- **TO BE DONE**
Repeat all of the following entries word for word, in the same order.

- **GIVEN ENTRIES**
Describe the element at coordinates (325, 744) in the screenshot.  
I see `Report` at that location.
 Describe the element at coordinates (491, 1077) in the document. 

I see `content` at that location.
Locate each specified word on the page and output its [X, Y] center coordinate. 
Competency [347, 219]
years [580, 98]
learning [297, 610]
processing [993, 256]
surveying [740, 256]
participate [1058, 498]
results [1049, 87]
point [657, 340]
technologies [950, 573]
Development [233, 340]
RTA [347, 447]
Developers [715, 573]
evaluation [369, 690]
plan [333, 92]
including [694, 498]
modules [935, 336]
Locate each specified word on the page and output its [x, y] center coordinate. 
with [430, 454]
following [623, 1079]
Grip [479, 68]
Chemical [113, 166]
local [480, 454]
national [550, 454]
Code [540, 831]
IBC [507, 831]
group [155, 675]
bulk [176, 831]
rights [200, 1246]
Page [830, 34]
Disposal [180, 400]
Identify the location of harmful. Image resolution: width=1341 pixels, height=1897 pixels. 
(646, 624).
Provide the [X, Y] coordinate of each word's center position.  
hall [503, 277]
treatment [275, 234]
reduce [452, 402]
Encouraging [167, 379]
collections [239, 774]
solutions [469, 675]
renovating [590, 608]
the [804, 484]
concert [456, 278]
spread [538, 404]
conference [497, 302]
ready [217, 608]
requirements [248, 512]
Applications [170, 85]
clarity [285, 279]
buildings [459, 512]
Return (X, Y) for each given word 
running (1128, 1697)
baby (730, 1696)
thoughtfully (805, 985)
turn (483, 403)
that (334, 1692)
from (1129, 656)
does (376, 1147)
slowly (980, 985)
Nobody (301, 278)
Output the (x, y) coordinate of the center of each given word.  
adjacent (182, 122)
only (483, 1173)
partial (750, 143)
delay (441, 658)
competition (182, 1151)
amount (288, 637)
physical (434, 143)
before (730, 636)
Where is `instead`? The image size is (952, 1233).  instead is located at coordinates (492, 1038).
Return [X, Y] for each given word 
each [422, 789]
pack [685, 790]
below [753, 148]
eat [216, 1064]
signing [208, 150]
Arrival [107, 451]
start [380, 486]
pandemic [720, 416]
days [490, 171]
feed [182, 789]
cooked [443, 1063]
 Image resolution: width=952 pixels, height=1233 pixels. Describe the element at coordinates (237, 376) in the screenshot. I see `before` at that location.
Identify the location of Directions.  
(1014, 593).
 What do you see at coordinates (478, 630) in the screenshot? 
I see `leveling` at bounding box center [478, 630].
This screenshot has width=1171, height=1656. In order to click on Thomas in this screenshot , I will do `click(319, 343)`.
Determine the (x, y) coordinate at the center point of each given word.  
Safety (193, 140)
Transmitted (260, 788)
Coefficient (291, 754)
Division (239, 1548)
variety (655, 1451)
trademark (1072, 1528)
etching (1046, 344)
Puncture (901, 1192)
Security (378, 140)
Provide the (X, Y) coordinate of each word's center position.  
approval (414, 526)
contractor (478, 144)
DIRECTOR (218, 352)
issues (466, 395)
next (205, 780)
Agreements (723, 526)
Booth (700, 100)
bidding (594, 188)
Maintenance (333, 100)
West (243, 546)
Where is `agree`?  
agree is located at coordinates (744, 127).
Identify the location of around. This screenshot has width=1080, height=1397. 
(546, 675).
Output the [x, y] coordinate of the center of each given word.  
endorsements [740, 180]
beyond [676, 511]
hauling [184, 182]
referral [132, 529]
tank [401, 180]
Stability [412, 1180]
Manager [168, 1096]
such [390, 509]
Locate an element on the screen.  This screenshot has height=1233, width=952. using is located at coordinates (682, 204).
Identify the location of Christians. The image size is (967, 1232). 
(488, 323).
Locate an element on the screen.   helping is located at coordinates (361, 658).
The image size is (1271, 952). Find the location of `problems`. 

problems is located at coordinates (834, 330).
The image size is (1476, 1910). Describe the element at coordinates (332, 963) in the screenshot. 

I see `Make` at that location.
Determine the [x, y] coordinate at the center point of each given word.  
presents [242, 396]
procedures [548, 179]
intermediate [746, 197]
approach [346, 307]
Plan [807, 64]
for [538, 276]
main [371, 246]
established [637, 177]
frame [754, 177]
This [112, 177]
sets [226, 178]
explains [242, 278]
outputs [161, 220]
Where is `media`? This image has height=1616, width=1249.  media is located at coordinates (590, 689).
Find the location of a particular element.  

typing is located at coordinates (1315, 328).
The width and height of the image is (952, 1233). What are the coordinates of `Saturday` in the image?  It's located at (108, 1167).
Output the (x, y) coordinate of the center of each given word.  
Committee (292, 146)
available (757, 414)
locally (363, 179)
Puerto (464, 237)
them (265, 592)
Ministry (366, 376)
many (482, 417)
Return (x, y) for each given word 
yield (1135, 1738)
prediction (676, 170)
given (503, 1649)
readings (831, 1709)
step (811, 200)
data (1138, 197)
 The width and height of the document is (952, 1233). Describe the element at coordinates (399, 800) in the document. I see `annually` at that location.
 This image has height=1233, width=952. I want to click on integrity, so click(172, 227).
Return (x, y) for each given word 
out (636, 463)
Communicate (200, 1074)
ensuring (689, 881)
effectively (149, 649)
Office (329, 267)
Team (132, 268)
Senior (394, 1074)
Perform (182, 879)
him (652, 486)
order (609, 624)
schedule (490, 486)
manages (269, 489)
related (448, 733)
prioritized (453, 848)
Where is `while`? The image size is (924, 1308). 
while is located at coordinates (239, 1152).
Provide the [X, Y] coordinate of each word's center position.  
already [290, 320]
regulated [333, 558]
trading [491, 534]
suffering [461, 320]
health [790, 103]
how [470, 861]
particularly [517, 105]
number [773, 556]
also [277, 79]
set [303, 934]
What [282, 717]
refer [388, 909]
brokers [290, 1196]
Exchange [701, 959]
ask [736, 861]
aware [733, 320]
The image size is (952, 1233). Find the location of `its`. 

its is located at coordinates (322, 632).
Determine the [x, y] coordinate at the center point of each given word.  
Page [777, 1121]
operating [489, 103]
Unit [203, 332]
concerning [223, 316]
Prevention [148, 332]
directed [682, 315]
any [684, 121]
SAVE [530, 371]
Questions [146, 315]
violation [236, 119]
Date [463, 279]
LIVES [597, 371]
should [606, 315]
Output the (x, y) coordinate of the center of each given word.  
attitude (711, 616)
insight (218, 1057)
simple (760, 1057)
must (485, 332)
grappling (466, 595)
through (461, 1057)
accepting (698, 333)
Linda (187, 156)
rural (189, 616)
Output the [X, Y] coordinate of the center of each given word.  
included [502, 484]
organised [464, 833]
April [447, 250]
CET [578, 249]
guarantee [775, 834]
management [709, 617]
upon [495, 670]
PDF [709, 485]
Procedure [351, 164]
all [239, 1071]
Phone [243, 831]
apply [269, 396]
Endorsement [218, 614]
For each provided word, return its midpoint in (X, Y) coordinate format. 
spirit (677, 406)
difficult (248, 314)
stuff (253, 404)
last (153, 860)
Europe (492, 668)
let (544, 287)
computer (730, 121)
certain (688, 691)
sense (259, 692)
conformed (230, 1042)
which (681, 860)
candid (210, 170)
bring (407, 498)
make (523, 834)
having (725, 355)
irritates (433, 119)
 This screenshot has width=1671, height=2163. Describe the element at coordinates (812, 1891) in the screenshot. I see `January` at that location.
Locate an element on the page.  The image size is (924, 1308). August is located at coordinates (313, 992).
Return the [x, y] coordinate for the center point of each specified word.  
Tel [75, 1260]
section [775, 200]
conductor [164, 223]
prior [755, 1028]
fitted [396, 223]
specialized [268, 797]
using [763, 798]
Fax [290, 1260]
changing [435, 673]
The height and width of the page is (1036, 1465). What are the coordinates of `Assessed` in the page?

- **RESPONSE TO THIS TASK**
Describe the element at coordinates (325, 744) in the screenshot.  
I see `Report` at that location.
 Describe the element at coordinates (491, 1077) in the document. 

I see `content` at that location.
Locate each specified word on the page and output its [X, Y] center coordinate. 
Competency [347, 219]
years [580, 98]
learning [297, 610]
processing [993, 256]
surveying [740, 256]
participate [1058, 498]
results [1049, 87]
point [657, 340]
technologies [950, 573]
Development [233, 340]
RTA [347, 447]
Developers [715, 573]
evaluation [369, 690]
plan [333, 92]
including [694, 498]
modules [935, 336]
Locate each specified word on the page and output its [x, y] center coordinate. 
with [430, 454]
following [623, 1079]
Grip [479, 68]
Chemical [113, 166]
local [480, 454]
national [550, 454]
Code [540, 831]
IBC [507, 831]
group [155, 675]
bulk [176, 831]
rights [200, 1246]
Page [830, 34]
Disposal [180, 400]
Identify the location of harmful. Image resolution: width=1341 pixels, height=1897 pixels. 
(646, 624).
Provide the [X, Y] coordinate of each word's center position.  
hall [503, 277]
treatment [275, 234]
reduce [452, 402]
Encouraging [167, 379]
collections [239, 774]
solutions [469, 675]
renovating [590, 608]
the [804, 484]
concert [456, 278]
spread [538, 404]
conference [497, 302]
ready [217, 608]
requirements [248, 512]
Applications [170, 85]
clarity [285, 279]
buildings [459, 512]
Return (X, Y) for each given word 
running (1128, 1697)
baby (730, 1696)
thoughtfully (805, 985)
turn (483, 403)
that (334, 1692)
from (1129, 656)
does (376, 1147)
slowly (980, 985)
Nobody (301, 278)
Output the (x, y) coordinate of the center of each given word.  
adjacent (182, 122)
only (483, 1173)
partial (750, 143)
delay (441, 658)
competition (182, 1151)
amount (288, 637)
physical (434, 143)
before (730, 636)
Where is `instead`? The image size is (952, 1233).  instead is located at coordinates (492, 1038).
Return [X, Y] for each given word 
each [422, 789]
pack [685, 790]
below [753, 148]
eat [216, 1064]
signing [208, 150]
Arrival [107, 451]
start [380, 486]
pandemic [720, 416]
days [490, 171]
feed [182, 789]
cooked [443, 1063]
 Image resolution: width=952 pixels, height=1233 pixels. Describe the element at coordinates (237, 376) in the screenshot. I see `before` at that location.
Identify the location of Directions.  
(1014, 593).
 What do you see at coordinates (478, 630) in the screenshot? 
I see `leveling` at bounding box center [478, 630].
This screenshot has width=1171, height=1656. In order to click on Thomas in this screenshot , I will do `click(319, 343)`.
Determine the (x, y) coordinate at the center point of each given word.  
Safety (193, 140)
Transmitted (260, 788)
Coefficient (291, 754)
Division (239, 1548)
variety (655, 1451)
trademark (1072, 1528)
etching (1046, 344)
Puncture (901, 1192)
Security (378, 140)
Provide the (X, Y) coordinate of each word's center position.  
approval (414, 526)
contractor (478, 144)
DIRECTOR (218, 352)
issues (466, 395)
next (205, 780)
Agreements (723, 526)
Booth (700, 100)
bidding (594, 188)
Maintenance (333, 100)
West (243, 546)
Where is `agree`?  
agree is located at coordinates (744, 127).
Identify the location of around. This screenshot has width=1080, height=1397. 
(546, 675).
Output the [x, y] coordinate of the center of each given word.  
endorsements [740, 180]
beyond [676, 511]
hauling [184, 182]
referral [132, 529]
tank [401, 180]
Stability [412, 1180]
Manager [168, 1096]
such [390, 509]
Locate an element on the screen.  This screenshot has height=1233, width=952. using is located at coordinates (682, 204).
Identify the location of Christians. The image size is (967, 1232). 
(488, 323).
Locate an element on the screen.   helping is located at coordinates (361, 658).
The image size is (1271, 952). Find the location of `problems`. 

problems is located at coordinates (834, 330).
The image size is (1476, 1910). Describe the element at coordinates (332, 963) in the screenshot. 

I see `Make` at that location.
Determine the [x, y] coordinate at the center point of each given word.  
presents [242, 396]
procedures [548, 179]
intermediate [746, 197]
approach [346, 307]
Plan [807, 64]
for [538, 276]
main [371, 246]
established [637, 177]
frame [754, 177]
This [112, 177]
sets [226, 178]
explains [242, 278]
outputs [161, 220]
Where is `media`? This image has height=1616, width=1249.  media is located at coordinates (590, 689).
Find the location of a particular element.  

typing is located at coordinates (1315, 328).
The width and height of the image is (952, 1233). What are the coordinates of `Saturday` in the image?  It's located at (108, 1167).
Output the (x, y) coordinate of the center of each given word.  
Committee (292, 146)
available (757, 414)
locally (363, 179)
Puerto (464, 237)
them (265, 592)
Ministry (366, 376)
many (482, 417)
Return (x, y) for each given word 
yield (1135, 1738)
prediction (676, 170)
given (503, 1649)
readings (831, 1709)
step (811, 200)
data (1138, 197)
 The width and height of the document is (952, 1233). Describe the element at coordinates (399, 800) in the document. I see `annually` at that location.
 This image has height=1233, width=952. I want to click on integrity, so click(172, 227).
Return (x, y) for each given word 
out (636, 463)
Communicate (200, 1074)
ensuring (689, 881)
effectively (149, 649)
Office (329, 267)
Team (132, 268)
Senior (394, 1074)
Perform (182, 879)
him (652, 486)
order (609, 624)
schedule (490, 486)
manages (269, 489)
related (448, 733)
prioritized (453, 848)
Where is `while`? The image size is (924, 1308). 
while is located at coordinates (239, 1152).
Provide the [X, Y] coordinate of each word's center position.  
already [290, 320]
regulated [333, 558]
trading [491, 534]
suffering [461, 320]
health [790, 103]
how [470, 861]
particularly [517, 105]
number [773, 556]
also [277, 79]
set [303, 934]
What [282, 717]
refer [388, 909]
brokers [290, 1196]
Exchange [701, 959]
ask [736, 861]
aware [733, 320]
The image size is (952, 1233). Find the location of `its`. 

its is located at coordinates (322, 632).
Determine the [x, y] coordinate at the center point of each given word.  
Page [777, 1121]
operating [489, 103]
Unit [203, 332]
concerning [223, 316]
Prevention [148, 332]
directed [682, 315]
any [684, 121]
SAVE [530, 371]
Questions [146, 315]
violation [236, 119]
Date [463, 279]
LIVES [597, 371]
should [606, 315]
Output the (x, y) coordinate of the center of each given word.  
attitude (711, 616)
insight (218, 1057)
simple (760, 1057)
must (485, 332)
grappling (466, 595)
through (461, 1057)
accepting (698, 333)
Linda (187, 156)
rural (189, 616)
Output the [X, Y] coordinate of the center of each given word.  
included [502, 484]
organised [464, 833]
April [447, 250]
CET [578, 249]
guarantee [775, 834]
management [709, 617]
upon [495, 670]
PDF [709, 485]
Procedure [351, 164]
all [239, 1071]
Phone [243, 831]
apply [269, 396]
Endorsement [218, 614]
For each provided word, return its midpoint in (X, Y) coordinate format. 
spirit (677, 406)
difficult (248, 314)
stuff (253, 404)
last (153, 860)
Europe (492, 668)
let (544, 287)
computer (730, 121)
certain (688, 691)
sense (259, 692)
conformed (230, 1042)
which (681, 860)
candid (210, 170)
bring (407, 498)
make (523, 834)
having (725, 355)
irritates (433, 119)
 This screenshot has width=1671, height=2163. Describe the element at coordinates (812, 1891) in the screenshot. I see `January` at that location.
Locate an element on the page.  The image size is (924, 1308). August is located at coordinates (313, 992).
Return the [x, y] coordinate for the center point of each specified word.  
Tel [75, 1260]
section [775, 200]
conductor [164, 223]
prior [755, 1028]
fitted [396, 223]
specialized [268, 797]
using [763, 798]
Fax [290, 1260]
changing [435, 673]
The height and width of the page is (1036, 1465). What are the coordinates of `Assessed` in the page?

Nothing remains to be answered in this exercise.